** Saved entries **
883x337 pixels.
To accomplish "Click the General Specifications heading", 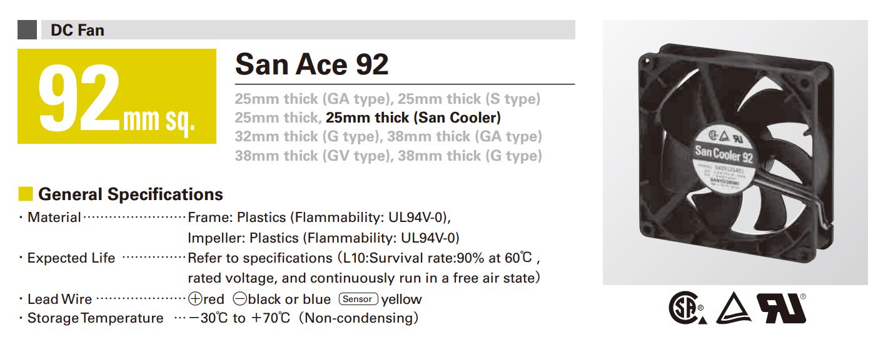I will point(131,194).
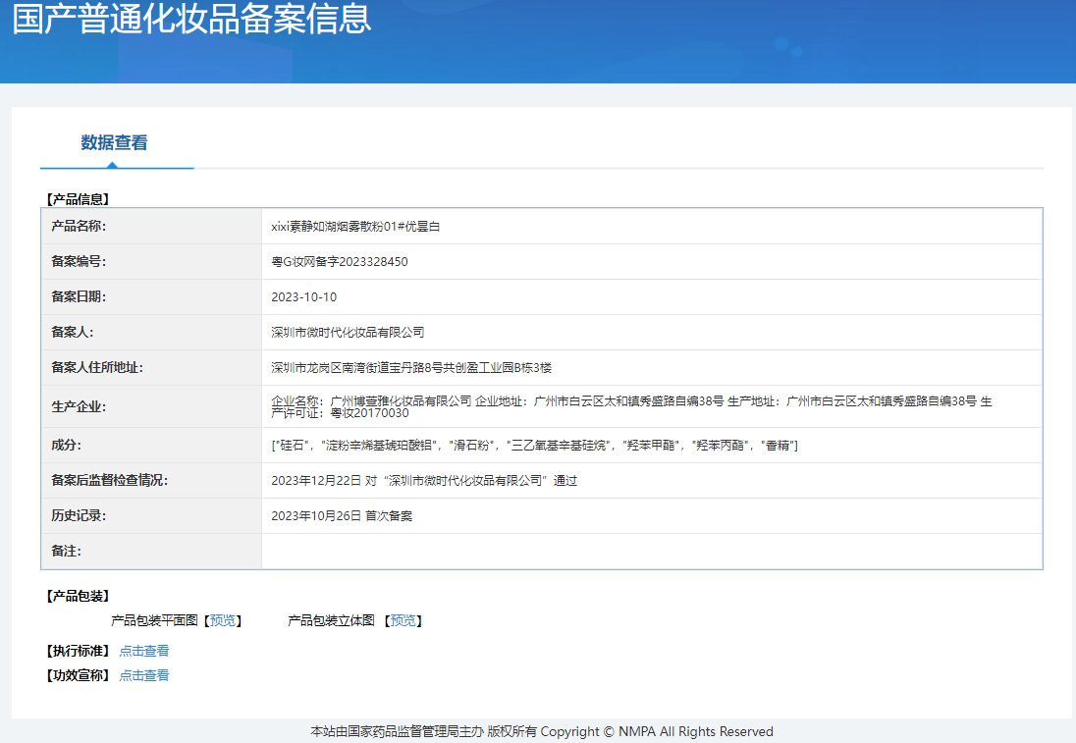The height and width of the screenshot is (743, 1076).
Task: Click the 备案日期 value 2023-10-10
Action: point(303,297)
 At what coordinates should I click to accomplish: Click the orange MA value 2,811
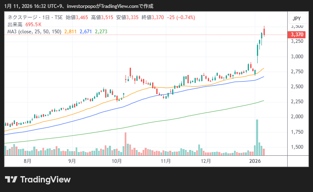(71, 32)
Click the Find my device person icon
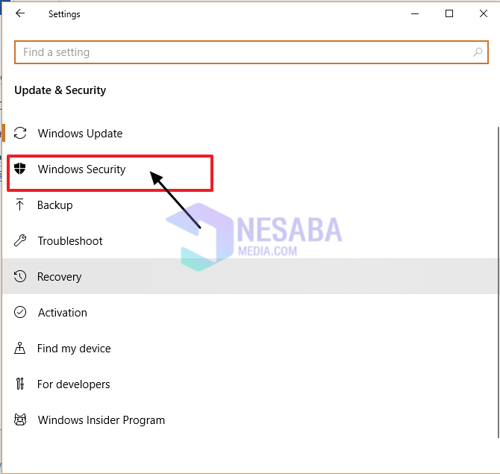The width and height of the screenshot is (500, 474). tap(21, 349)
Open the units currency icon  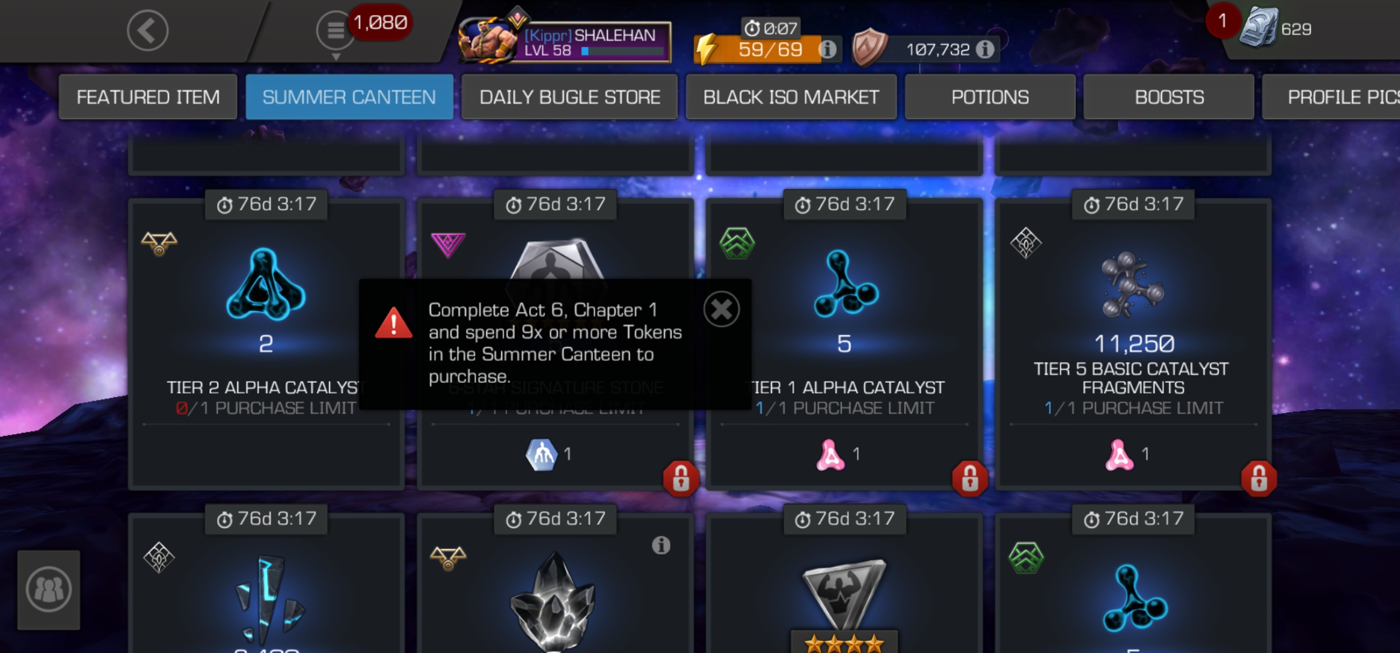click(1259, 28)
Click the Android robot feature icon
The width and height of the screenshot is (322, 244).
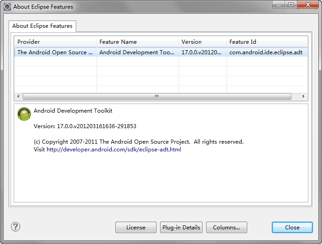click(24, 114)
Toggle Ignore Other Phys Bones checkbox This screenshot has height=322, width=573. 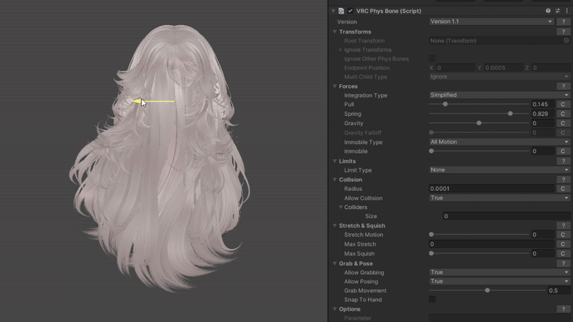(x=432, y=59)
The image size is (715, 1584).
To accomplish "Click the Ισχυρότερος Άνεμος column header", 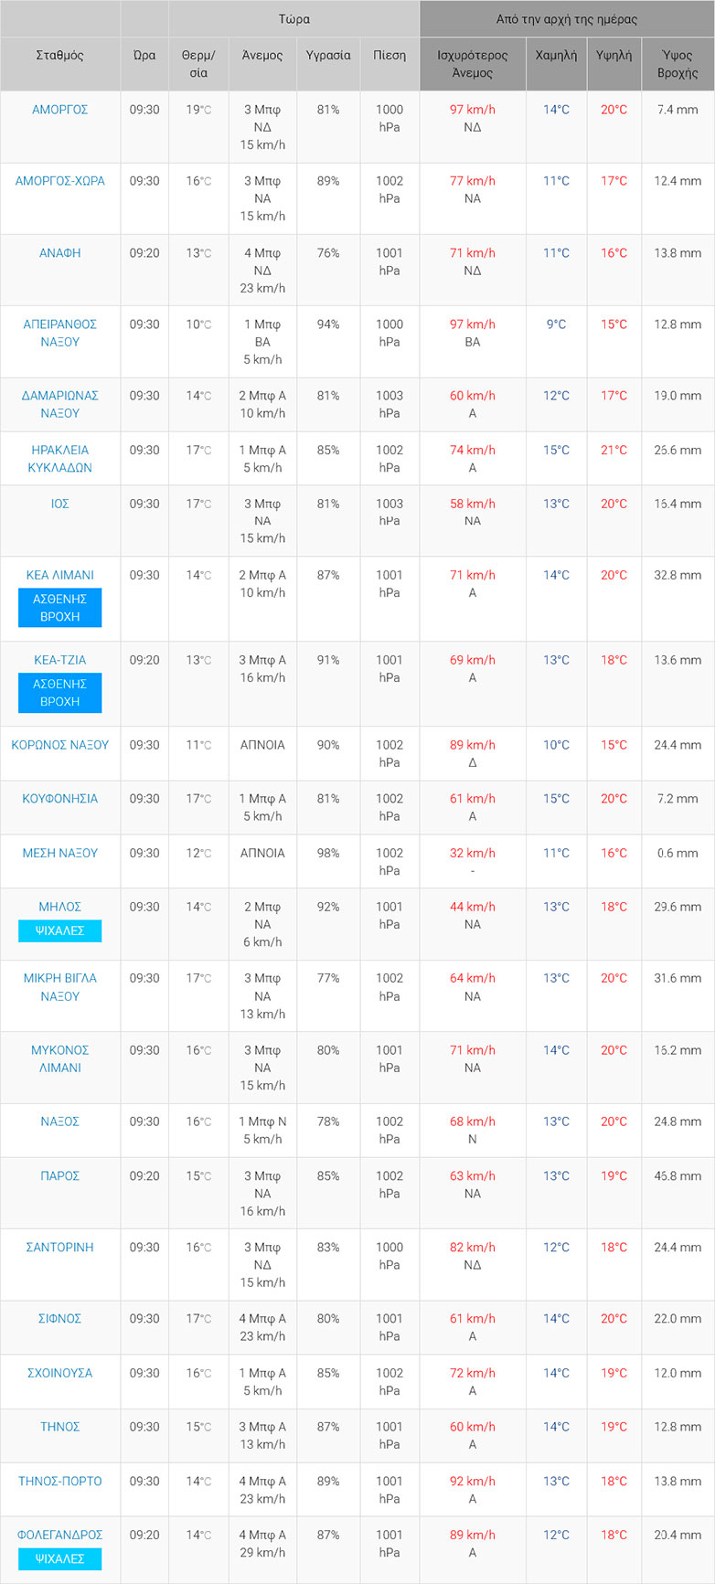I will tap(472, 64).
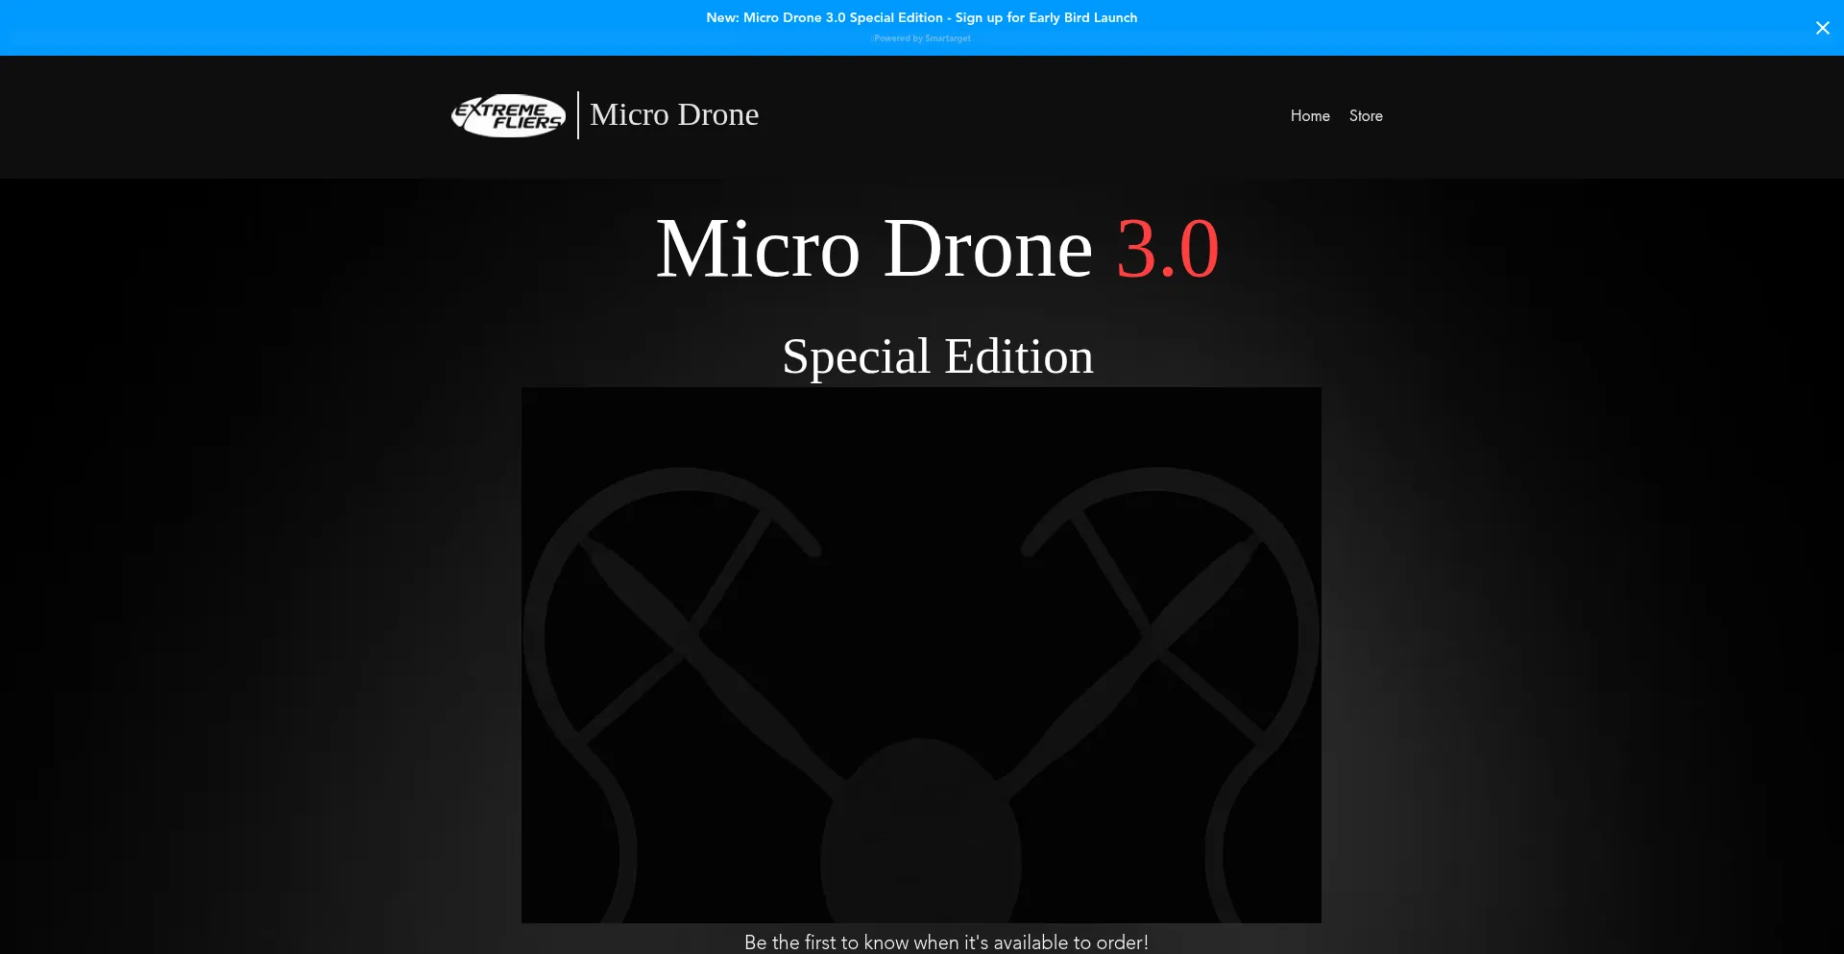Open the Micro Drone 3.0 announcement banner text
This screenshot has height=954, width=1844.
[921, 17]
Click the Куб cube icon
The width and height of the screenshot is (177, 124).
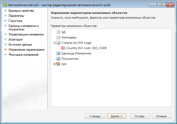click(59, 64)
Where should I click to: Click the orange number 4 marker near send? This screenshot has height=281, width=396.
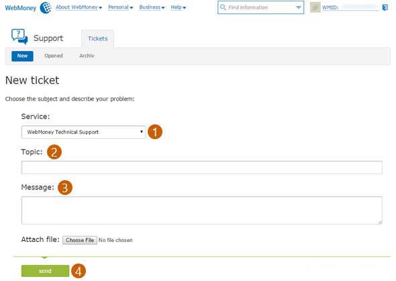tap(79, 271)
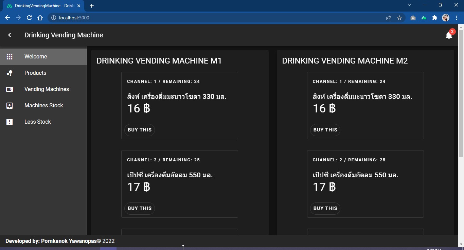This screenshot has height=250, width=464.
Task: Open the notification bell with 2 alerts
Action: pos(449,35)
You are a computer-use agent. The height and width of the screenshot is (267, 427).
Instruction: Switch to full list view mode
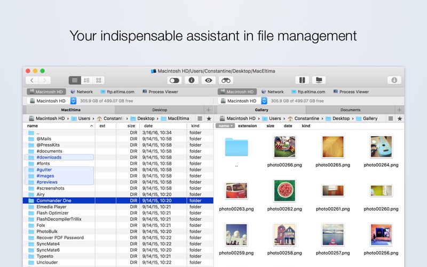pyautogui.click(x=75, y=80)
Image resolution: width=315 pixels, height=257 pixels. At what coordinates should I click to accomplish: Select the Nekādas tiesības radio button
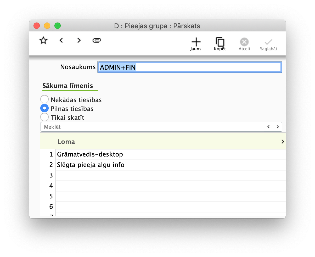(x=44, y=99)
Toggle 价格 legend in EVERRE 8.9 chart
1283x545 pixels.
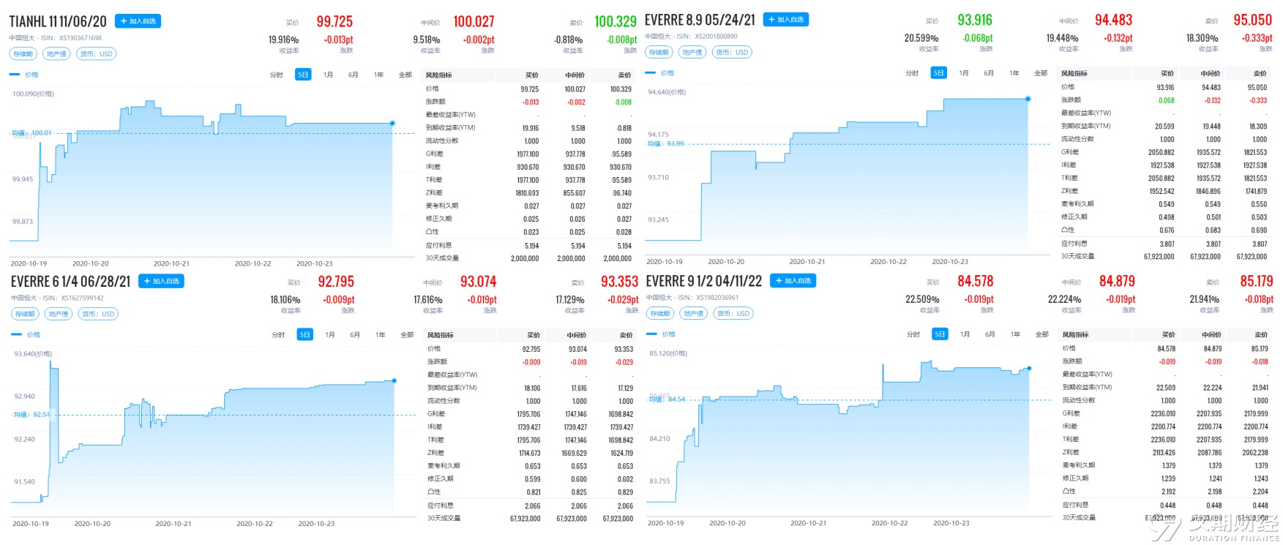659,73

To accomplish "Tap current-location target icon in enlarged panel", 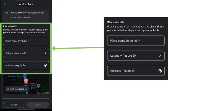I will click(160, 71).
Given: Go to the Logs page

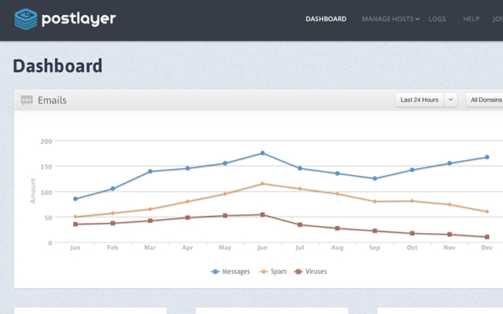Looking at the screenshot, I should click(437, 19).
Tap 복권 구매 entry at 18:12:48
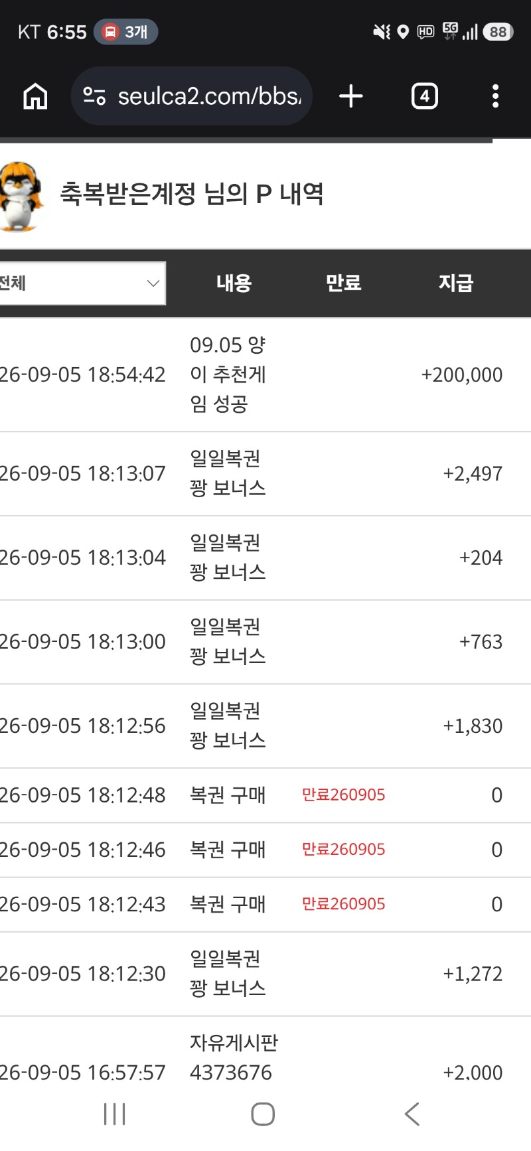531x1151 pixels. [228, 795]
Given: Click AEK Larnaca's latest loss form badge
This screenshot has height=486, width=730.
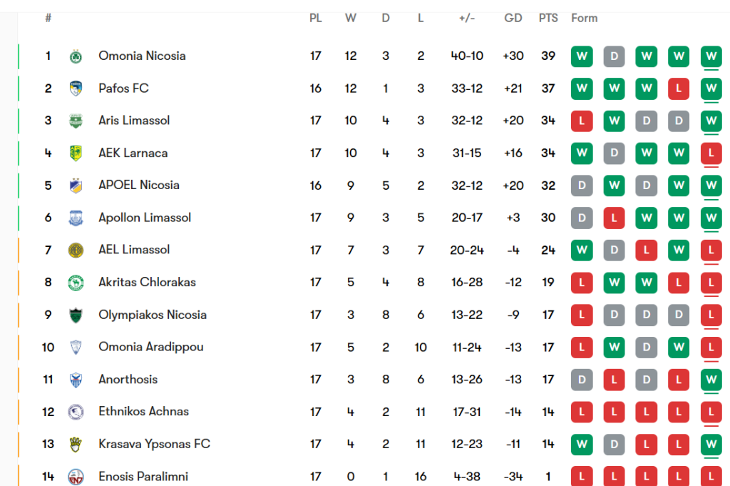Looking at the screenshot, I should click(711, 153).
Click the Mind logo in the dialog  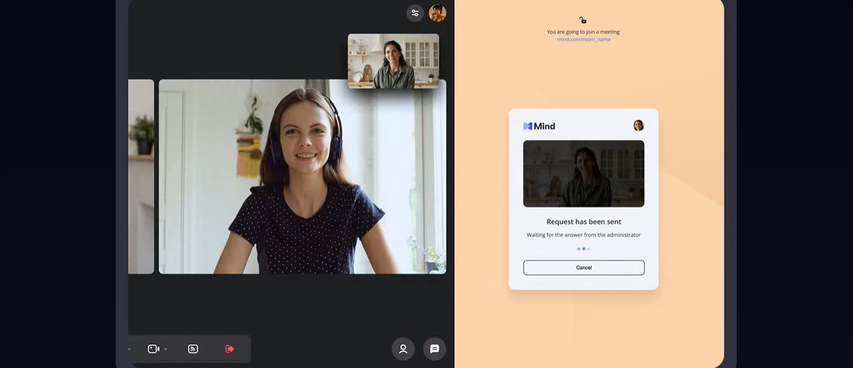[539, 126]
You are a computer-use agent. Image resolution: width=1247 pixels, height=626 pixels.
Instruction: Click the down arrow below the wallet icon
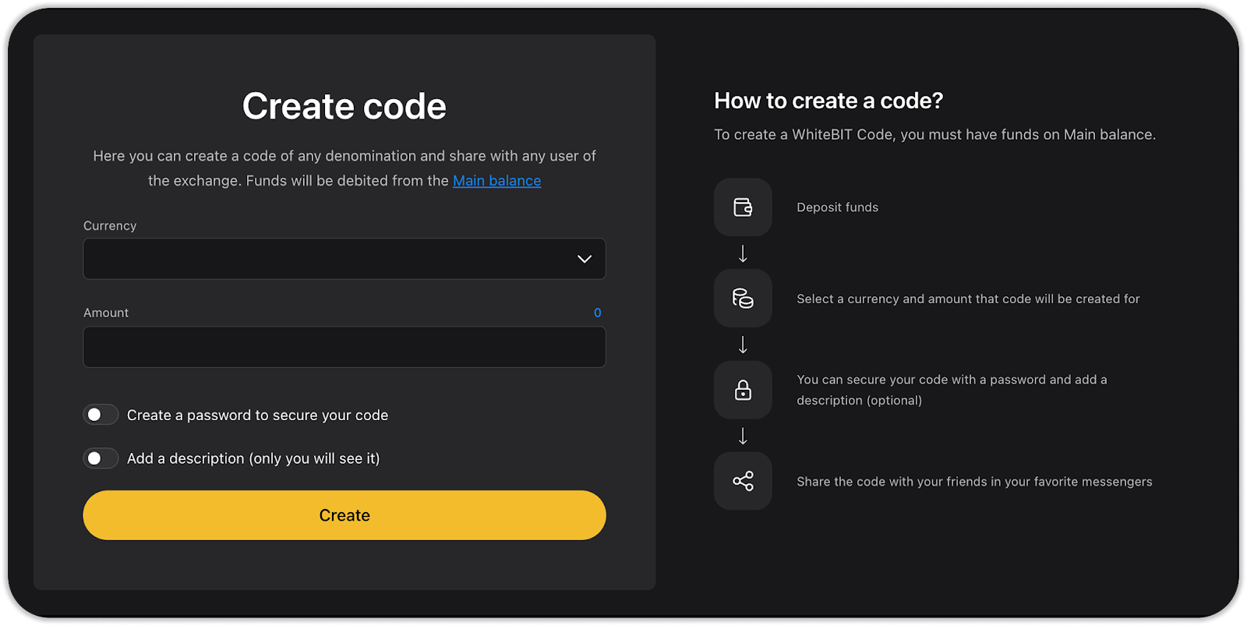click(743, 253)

** Activity **
Only the lines from the one containing "Instruction: Click the" through the last line of the entries above belong in the copy; reproduce them exactly and drop every picture.

** The answer **
Instruction: Click the down arrow below the wallet icon
click(743, 253)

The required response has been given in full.